Super-thin portable PCs, a new Windows version for mobile devices and customisable Internet clouds will lead a major computer show in Taiwan, opening on Tuesday, as the global tech industry charts its way through a difficult year.
Top-brand exhibitors at Computex Taipei 2012 will showcase ultrabook models pioneered late last year by Taiwan-based PC makers Acer and Asustek.
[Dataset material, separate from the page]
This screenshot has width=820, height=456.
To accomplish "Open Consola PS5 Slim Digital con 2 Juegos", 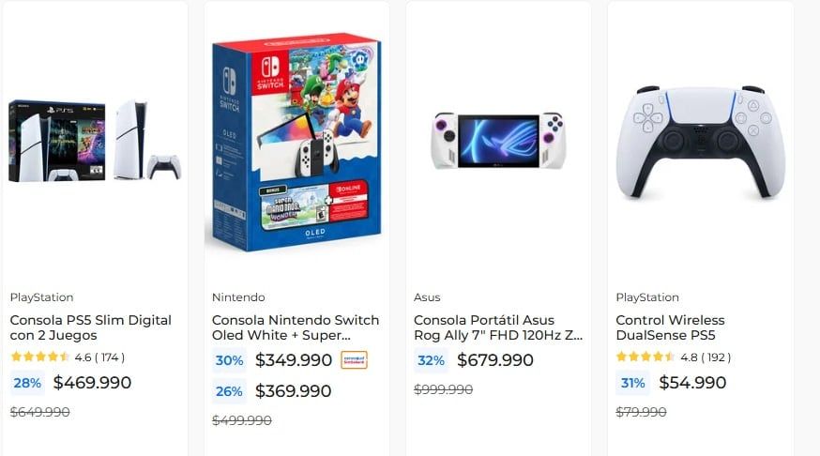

The notebooks resemble Apple's MacBook Air, but run on the Windows Operating Systems and sell for less.
Many of the big names at the annual show are expected to come out with tablet PCs that use a soon-to-emerge Windows 8.
Earlier Windows versions have lagged behind Google's system and Apple's iOS in smart phones and tablet PCs.
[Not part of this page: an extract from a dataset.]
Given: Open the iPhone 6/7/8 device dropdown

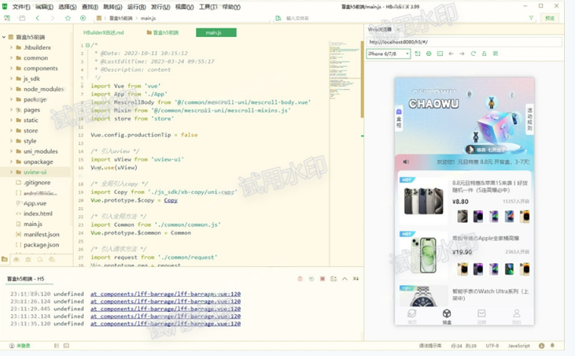Looking at the screenshot, I should 389,54.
“At the end of 2012, Microsoft will officially release Windows 8, so at Computex we're getting a lot of related products, and a lot of Taiwanese companies are keenly interested,” said Thomas Huang of the Taiwan External Trade Development Council.
Developers at the show will roll out servers and services that allow users to build their own clouds to store data without a hard drive.
Clouds are virtual corners of Internet where users could, for example, begin a game on a home PC and continue it later through mobile phone because the player's position and other details of the play would be stored in cyberspace instead of on the devices.